Baştan anlaşalım:
Galatasaray ve bu maçla ilgili gerçekleri mi okumak istersiniz, yoksa nasıl olsa kazanılmış ve ezeli rakibin puan yitirdiği haftada zirveye biraz daha yaklaşılmış maç sonrası güzellemesini mi yeğlersiniz?
Hatta iki oyuncunun atılmış olması nedeniyle bir destan mı beklersiniz? Siz sanıyorum ikinciyi istersiniz ama ben birinciyi yapacağım.
Sadece bizim ülkemizde değil dünyanın her yerinde
futbol takımları her geçen hafta biraz daha ileri gitme, yani daha iyi oynama çabası içinde olurlar. Hele büyük hedefleri olan ve bu nedenle önemli transferler yapan takımlar için bu beklenti
doğal olarak daha da yüksektir.
Galatasaray adeta bunun tersinin doğru olabileceğini kanıtlamaya çalışıyor ve her geçen hafta biraz daha kötüye gidiyor. Azıcık daha çaba gösterirse geçen
sezonkinden farkı kalmayacak! Bu nedenle de gözler ister istemez Terim'e dönüyor. O da hemen herşeyi deniyor. Örneğin pek çok maçta tek forvetli oynayıp
Sivasspor karşısında sahaya 4 forvetle çıkmak gibi...
Bu forvetler arasındaki ilk paslaşma 33. dakikada olunca hemen herşey iflas ediyor! Bırakın bir
sistem ve buna dayalı taktik anlayışı, bu dört adam kendi kişisel kalitelerini de sıfırlamış gibi bir donukluk içinde. Sadece
Elmander çaresiz bir çırpınışın
aslan askeri! Ötekiler neredeyse onu alkışlayacak, öylesine hareketsiz biçimde seyrediyorlar...
Ujfalusi savunmadan çıkarken 50 metre top taşıyor, forvetlerin yanına kadar geliyor; hiçbirinde en
küçük hareket yok, ne boşa kaçıyor ne de çapraz
koşu filan yapmayı düşünüyorlar. Sıkışan Çek
futbolcu topu kaybetmek üzereyken sarı
kart görecek hareket yapmak zorunda kalıyor! Sonrasında da bir daha çıkmayı aklından bile geçirmiyor.
Yetmiyormuş gibi
Eboue ilk yarım saatten sonra sakatlandığını işaret edip çıkmak istiyor. Anlaşılan 'böyle berbat bir oyunda işim yok!' demek istiyor. Önündeki Kazım'ın da bunda payı var ama onun durumunu gerektiği gibi anlatabilmek için ayrı bir yazı gerekiyor. Şu kadarını söyleyeyim, ikinci yarıda onu sahada görmek çok sıkıcıydı. Bu maçtaki tek iyi hareketi, Semih'in kendisine attığı pas dışarı gitmesine karşın dönüp alkışlamasıydı!

§ İşlenecek satırlar:
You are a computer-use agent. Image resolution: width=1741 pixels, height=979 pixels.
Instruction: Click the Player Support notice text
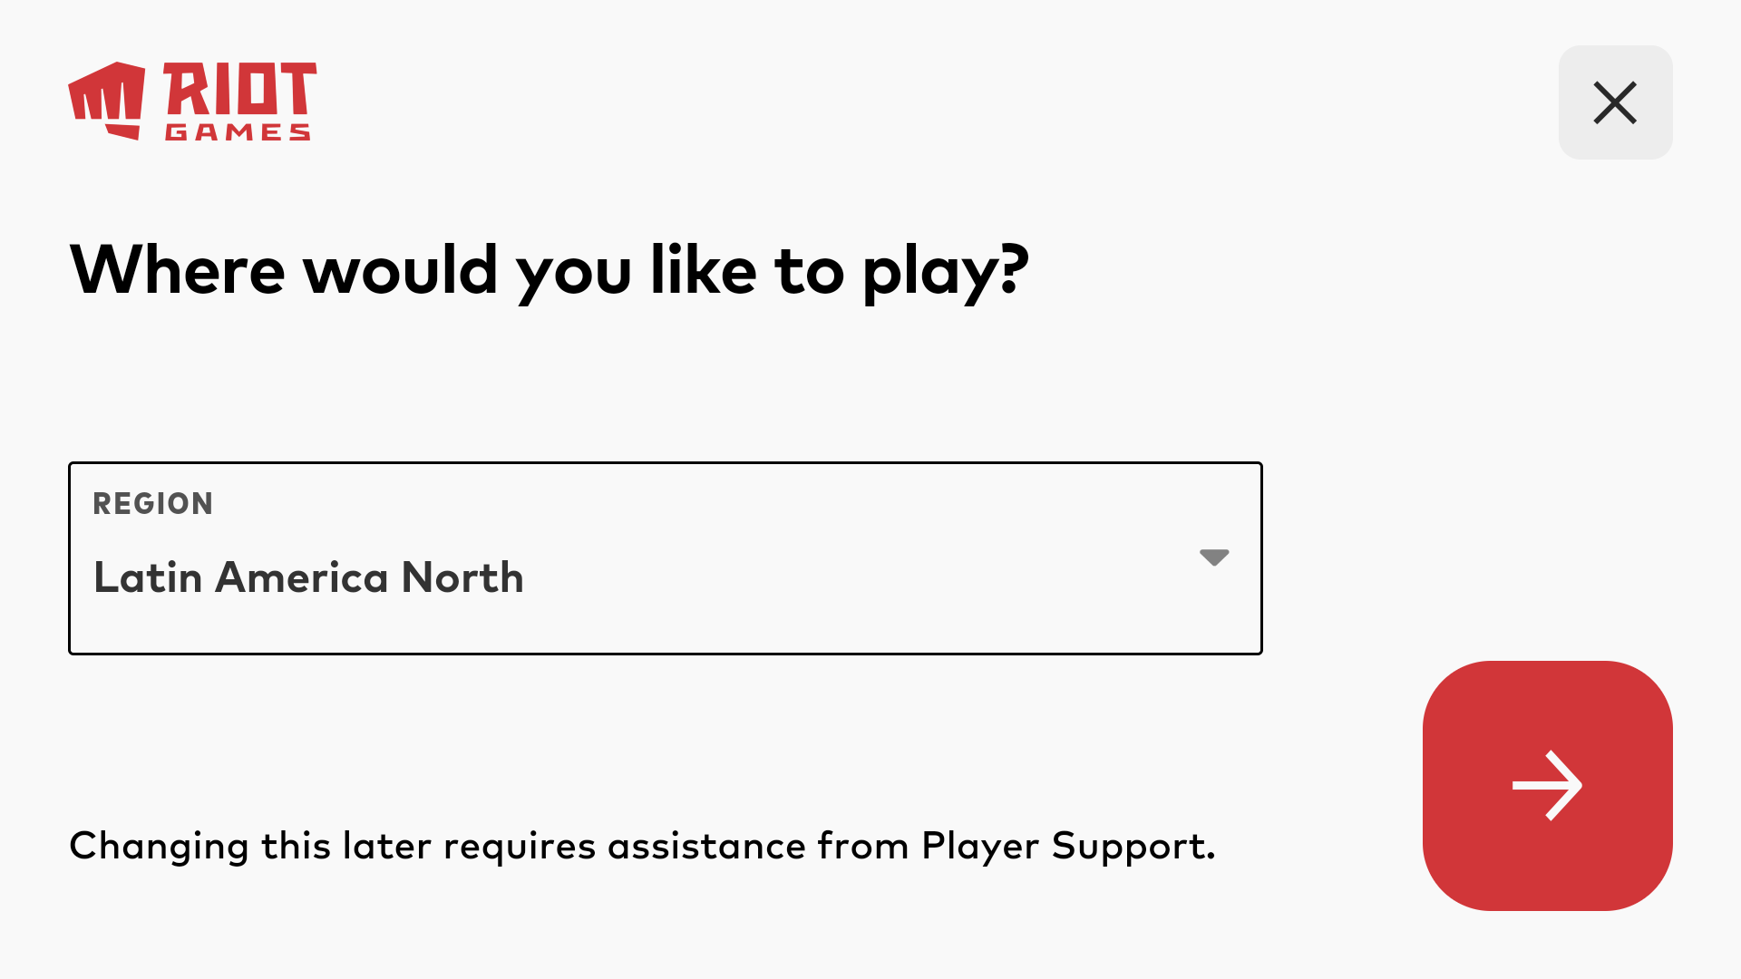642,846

--

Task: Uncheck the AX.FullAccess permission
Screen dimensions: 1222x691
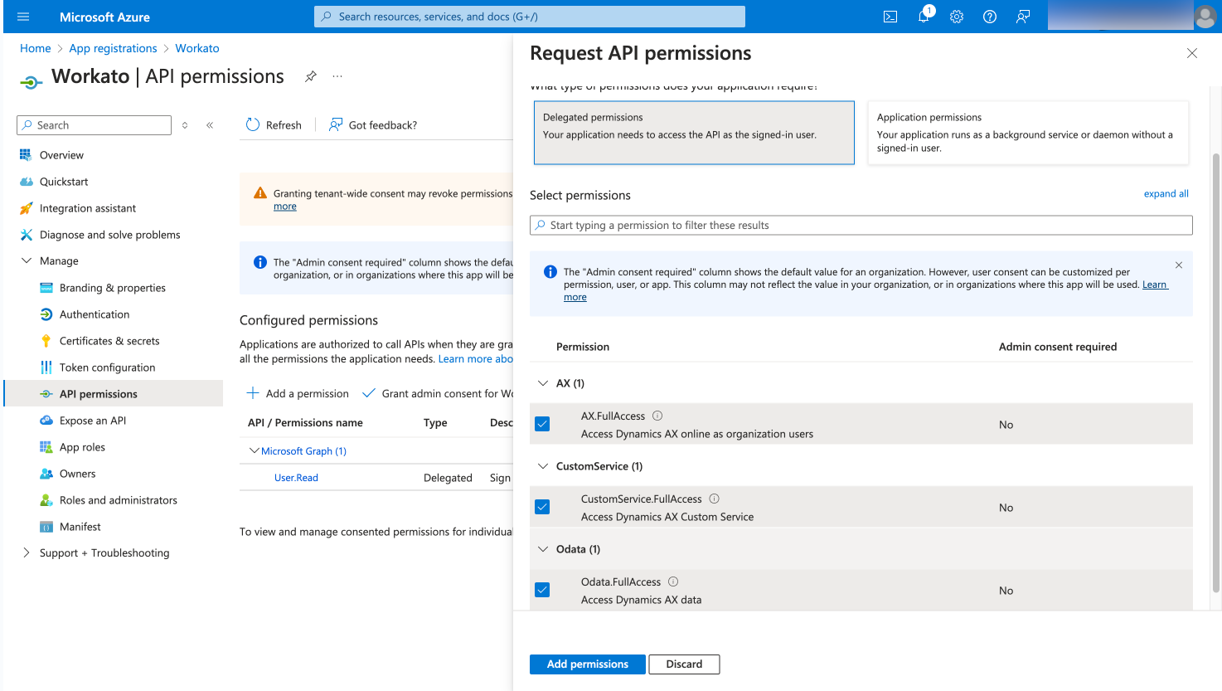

==

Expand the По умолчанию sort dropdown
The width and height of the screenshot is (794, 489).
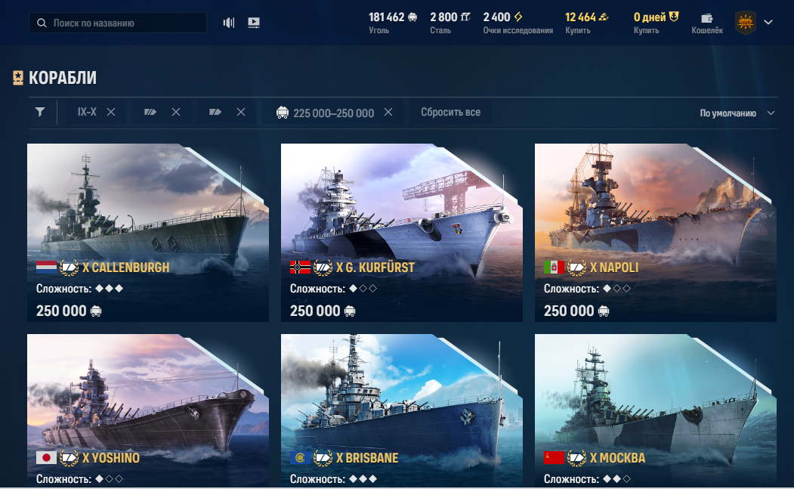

§ Alıştırma görevleri:
1. Okuma metnine göre gözlerin ister istemez Terim'e dönmesinin nedenini bir iki cümleyle açıklayın.
2. Okuma metninden sonra gelen satırlarda "Task: Uncheck the AX.FullAccess permission" ifadesinin geçtiği satırdan "Screen dimensions: 1222x691" ifadesinin geçtiği satıra kadar her şeyi, iki satır da dahil olmak üzere aynen kopyalayın.

§ Alıştırma cevapları:
1. Çünkü Galatasaray her geçen hafta biraz daha kötüye gidiyor. Metne göre takım azıcık daha çaba gösterirse geçen sezonkinden farkı kalmayacak.

2.
Task: Uncheck the AX.FullAccess permission
Screen dimensions: 1222x691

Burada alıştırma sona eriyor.